One major advantage of random forests is they are able to give a very robust measure of the performance of each indicator. With thousands of trees each built with a different bagged training set and subset of indicators, they tell which indicators were most important in deciding the class of the variable we are trying to predict, in this case the direction of the market.

We take advantage of this valuable property of random forests to figure out which features, derived from the Bollinger Bands, we should be using in our strategy.

First we have to decide what features to derive from the Bollinger Bands. This an area where you can get creative in coming up with fancy calculations and formulas but for now we’ll stick to 8 basic features:

Returns<-Delt(HLCxts$Close,k=1); Class<-ifelse(Returns>0,"Up","Down") #Calculate the percent change and the resultant class we are looking to predict, either an upward or downward move in the market

Features<-data.frame(Upper, Lower, Middle, Bollinger$pctB, PChangepctB, PChangeUpper, PChangeLower, PChangeMiddle) #Combine all of our features

colnames(FinalModelData)<-c("pctB","LowerDiff","UpperDiff","MiddleDiff","PChangepctB","PChangeUpper","PChangeLower","PChangeMiddle","Class") #Name the columns

Before we can build our random forest, we need to find the optimal number of indicators to use for each individual tree.
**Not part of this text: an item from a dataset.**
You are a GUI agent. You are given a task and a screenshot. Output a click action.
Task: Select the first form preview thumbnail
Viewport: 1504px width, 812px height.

Luckily, the random forest package we are using can help us out:

FeatureNumber<-tuneRF(FinalModelData[,-9],FinalModelData[,9],ntreeTry=100, stepFactor=1.5,improve=0.01, trace=TRUE, plot=TRUE, dobest=FALSE) #We are evaluating the features (columns 1 through 9) using the class (column 9) to find the optimal number of features per tree

RandomForest<-randomForest(Class~.,data=FinalModelData,mtry=2,ntree=2000,keep.forest=TRUE,importance=TRUE) #We are using all of the features to predict the class, with 2 features per tree, a forest of 2,000 trees, keeping the final forest and we want to measure the importance of each feature. Note: this may take a couple minutes to run.

The “mean decrease accuracy” measures how worse each model performs without each feature and the “mean decrease Gini” is a more complex mathematical function that is a measure of how pure the end of each tree branch is for each feature.

We can immediately see that the percent change in the %B value was the most important factor and, in general, looking at the percent change in the values were better than looking at only the distance between the price and the upper, lower, and middle lines.

Random forests are a very powerful approach that commonly outperform more sophisticated algorithms. They can be used for classification (predicting a category), regression (predicting a number), or with feature selection (like we saw here).

Feature selection, or deciding what factors to include in your strategy, is an incredibly important part of building any strategy and there are many techniques in machine learning focused on solving this problem.

With TRAIDE, we take care of the second step: once you have selected the features for your strategy, we use machine-learning algorithms to find the patterns for you.